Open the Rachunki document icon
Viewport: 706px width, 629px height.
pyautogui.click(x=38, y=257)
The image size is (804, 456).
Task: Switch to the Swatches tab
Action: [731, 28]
• • • • • • •
_What you should do_. Word for word, restate the material above.

_Output below_.
Open the Rachunki document icon
Viewport: 706px width, 629px height.
pyautogui.click(x=38, y=257)
The image size is (804, 456).
Task: Switch to the Swatches tab
Action: [731, 28]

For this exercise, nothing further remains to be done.